I would run in all honesty.

He has zero respect for you. He will tell you things he knows works on you to keep you so he gets his comforts met. He will tell you what he knows you need to hear in order to keep his comforts going, its got zero to do with love.

Mummamartell · 22/04/2025 15:19

Yeah, in his defence he needed online banking and it send the otp to his old number.
the phone was wiped. Didn’t have any numbers, social or anything other than online banking but… that screenshot folder where I found everything.
makes me wonder what else was missing and why he was screenshotting ??!

OP posts:
Mummamartell · 22/04/2025 15:23

I should’ve said @Anonym00se h he changed his mobile phone number when he got rid of his socials but needed to send money through online banking which requested a OTP. The phone was completely wiped other than a “screenshot folder” this is where I found all of the photographs of the other girls. Sell as screenshots of WhatsApp history’s with the girls names pictures snippets of conversations.
a message to the dispatcher girl saying “I’m now on my way x”

nudes from a girl called “SARAH ❤️”

there was just so so much. I did initially take photos from my phone however I got rid of these within an hour of taking them. I wish I had them as they all hate the exact dates girls numbers etc. but silly me decided to protect my mental health an remove them all x

OP posts:
Mummamartell · 22/04/2025 15:24

I know, I would absolutely tell her to leave. @Anyonefoundmysparesock

I always said that I would never stand for cheating and would leave straight away but here I am 😔
never thought this was my life. Before I found out I thought my life was so picturesque but it was all a lie

OP posts:
Washingupdone · 22/04/2025 15:36

Find all papers dealing with money and copy, bank, mortgage, wages before and after, pensions, savings then make an appointment with a friendly solicitor, this will enable to work out where you stand in the future for your DC as well as yourself.
It is your decision whether to stay or not but a leopard will not change its spots.

OchreRaven · 22/04/2025 15:54

What happened after 9 months that made him stop this behaviour, change numbers and remove all social media?

Your situation could be viewed as he wasn’t as into the relationship in the beginning as you were (obviously) and that hurts. Also shows that he has the capacity to lie and compartmentalise. This ability is stronger in men (and especially police officers!).

## DATA SHOWN
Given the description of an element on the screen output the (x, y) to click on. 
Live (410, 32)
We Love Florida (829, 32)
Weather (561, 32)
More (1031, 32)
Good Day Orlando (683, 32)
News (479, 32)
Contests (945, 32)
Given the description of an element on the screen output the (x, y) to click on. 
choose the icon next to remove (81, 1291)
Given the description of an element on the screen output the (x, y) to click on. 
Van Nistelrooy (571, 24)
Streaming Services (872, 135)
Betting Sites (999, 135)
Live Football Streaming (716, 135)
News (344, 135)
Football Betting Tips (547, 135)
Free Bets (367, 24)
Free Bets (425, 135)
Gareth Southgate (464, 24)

## WHAT TO PRODUCE
Write the next part of the forum thread about the partner's screenshot folder, picking up after its last sentence.

## RESPONSE BELOW
I would want to understand what changed and come to a decision as to whether I could accept that his behaviour for the last few years has shown genuine growth and love. The fact he changed on his own and not because you found out is a positive thing. However it doesn’t matter what anyone says, if it’s hurting you that is totally understandable and you don’t deserve to live like this. He messed up and you shouldn’t have to pay for it.

Mummamartell · 22/04/2025 15:58

@OchreRaven

In all honestly, I think it was the sex. From what I know it took them 9 months to finally start having sex and all of a sudden it ended after that. He then got a new phone and number. Removed all socials etc….

I asked him about the sex assuming it was bad and that’s why he decided to stop and his response was I didn’t enjoy it. “ I didn’t want to be there “

but told me that he came in her very quickly and she made him happy when I apparently didn’t….

he then said that he realised how in love he was with me and wanted me and only me. The reason he didn’t tell me was because he didn’t want to lose me but that makes me feel like I’ve been robbed.

OP posts:
Mummamartell · 22/04/2025 16:01

@OchreRaven
also thank you for your response.

I think it’s great that he’s changed. He’s done so well and he’s so so loving now. There a clear difference in how he has been and he’s matured a lot.

he makes me feel secure and loved but my problem is… I always felt that way with him. It’s clear that he’s either an amazing liar or I’m so naive because I never ever saw the signs.

there was some messages and photos in particular from when myself and him were in Paris for Valentine’s Day weekend. We put a love locket on a bridge and whilst he would go to the bathroom in the hotel he’d send this pictures to these girls telling them he was going to sleep with them etc. then come out and make love with me.